This week we are all about MailChimp. The past two weeks have been focused on digital communication effectiveness around website and social media content. This week we continue that discussion with email. As we say here at the Digital Engine, email is the “heartbeat” of your inbound marketing campaign. Staying consistent to your brand promises and launching an email once a week on the same day is the key to email opens. Your most loyal followers will reward your consistency by opening and clicking through your emails to find out the most interesting and exciting happenings with your brand. During class, we explore the state of email today, along with email marketing strategies, which include steps to effective activation and re-activation campaigns. We also review successful online newsletter tips and our Digital Engine’s “Email 1-2-3” strategy, which demonstrates you only have six seconds to catch the attention of email subscribers as they focus heavily on the address line, subject line, and coordination of the email body. Lastly, we discuss if and when to use pictures in emails and how various incoming email servers will react to picture sizes. After years of consulting and A/B testing, we have found that conversational emails without pictures have significantly higher open and click-through rates. We encourage all Digital Engine students to A/B Test this for themselves on their own target markets to see how pictures affect their open rates throughout the 8-week live practicum.

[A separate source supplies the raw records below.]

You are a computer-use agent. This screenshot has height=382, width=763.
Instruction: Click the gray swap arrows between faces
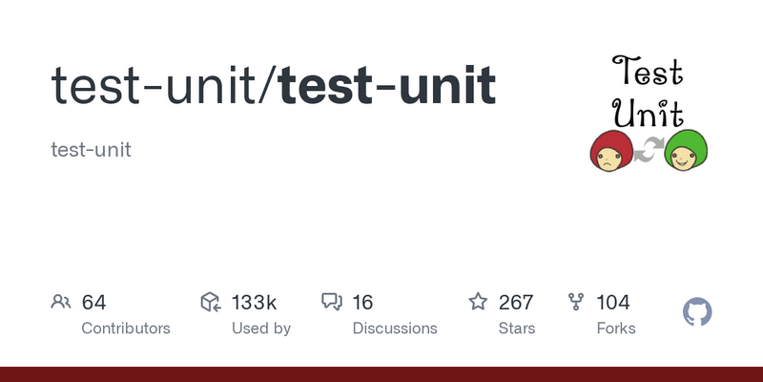[649, 150]
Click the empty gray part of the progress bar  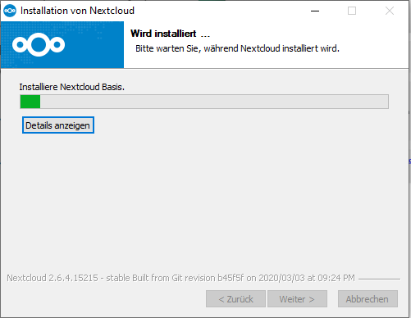coord(214,102)
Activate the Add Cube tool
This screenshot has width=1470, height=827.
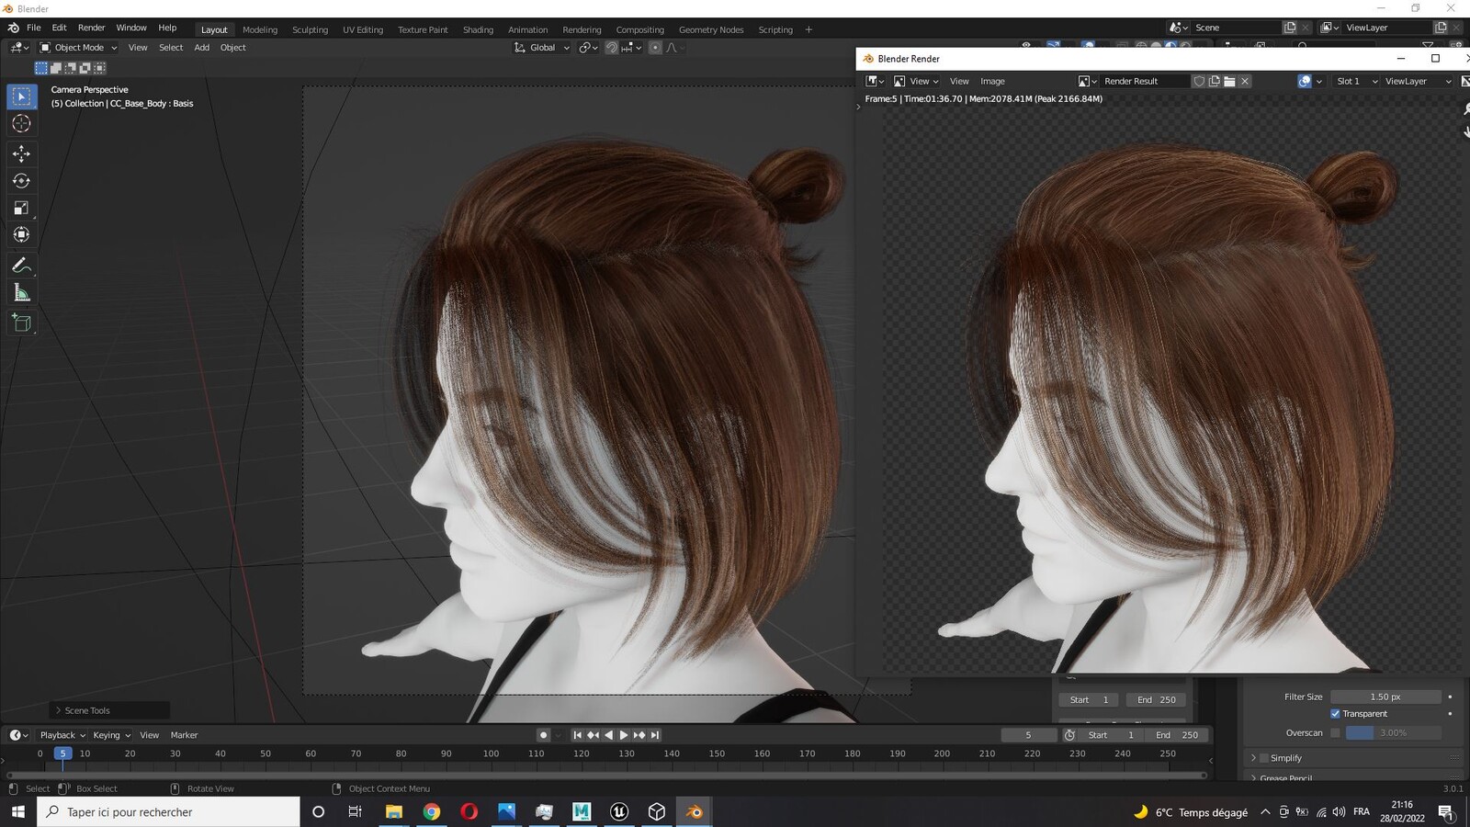click(22, 323)
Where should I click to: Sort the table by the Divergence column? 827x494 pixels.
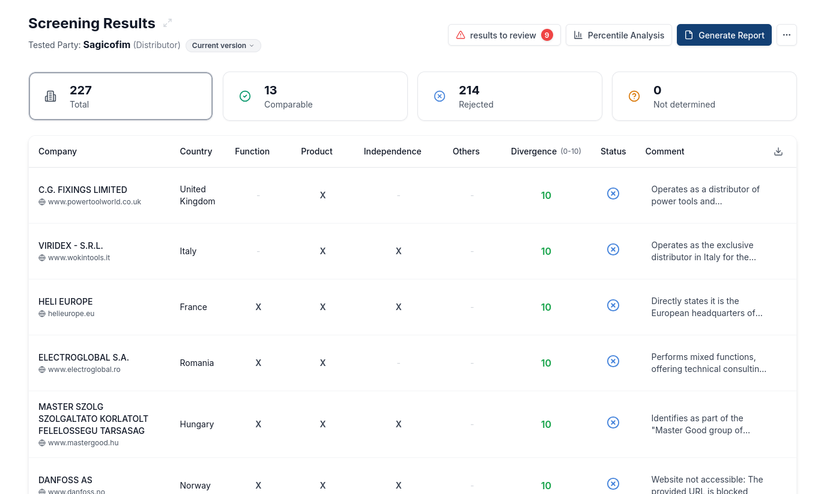click(x=534, y=151)
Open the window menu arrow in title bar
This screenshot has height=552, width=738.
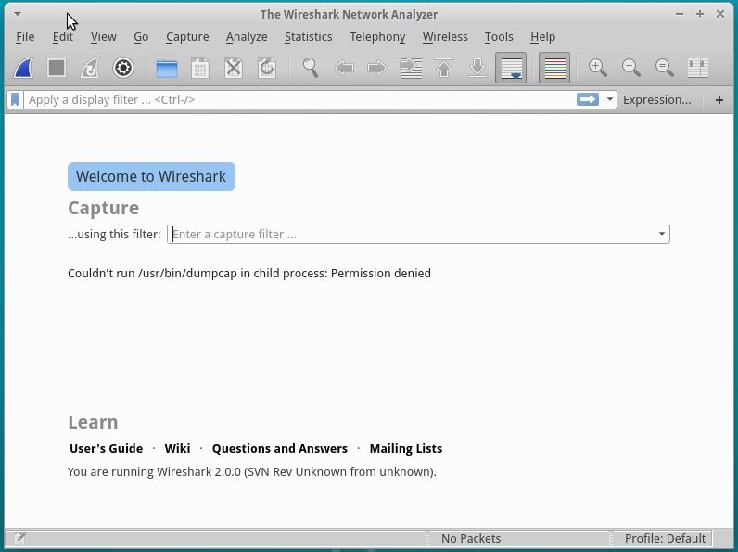17,14
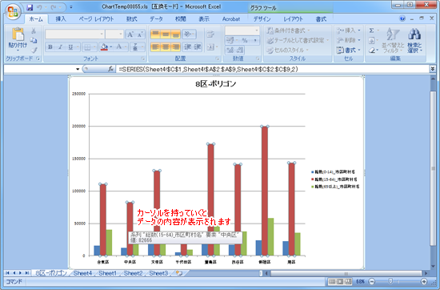Viewport: 440px width, 290px height.
Task: Switch to page layout view in the status bar
Action: (x=340, y=281)
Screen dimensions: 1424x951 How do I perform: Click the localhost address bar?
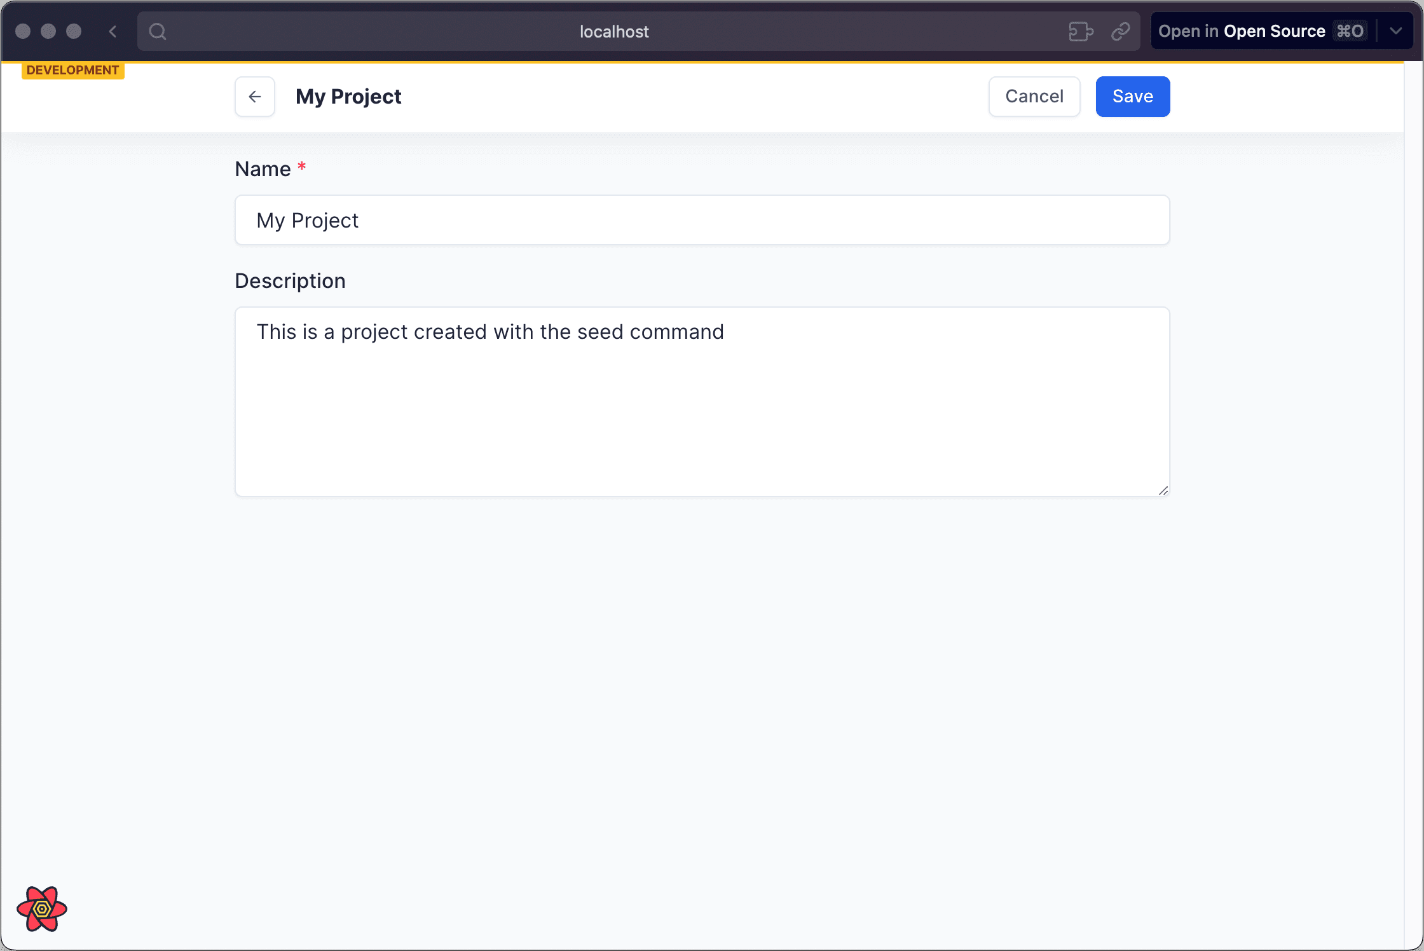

To run their email marketing campaigns, students use Intuit’s MailChimp as their email service provider. In the mechanical setup process at the beginning of the semester, students are taught how to create an email subscription form on their website. These forms are connected to MailChimp using a third-party plugin called MC4WP (MailChimp 4 WordPress). Using free third-party plugins like this are key to creating a website that is correctly setup to run an inbound marketing campaign and perform the necessary automation to allow a single student to effectively run a live campaign all on their own. Authenticating their website through MailChimp also helps keep student emails out of spam, as students use their branded MailChimp account to deliver weekly emails to their email distribution list. Through MailChimp, students create design templates, emails, and can now even dabble in SMS marketing. As a fully integrated marketing service, thousands of companies around the world use MailChimp, or similar email providers like Emma, Constant Contact, or Omnisend. While they are all very similar, students come out of the Digital Engine with email skill sets that will range across any of these platforms.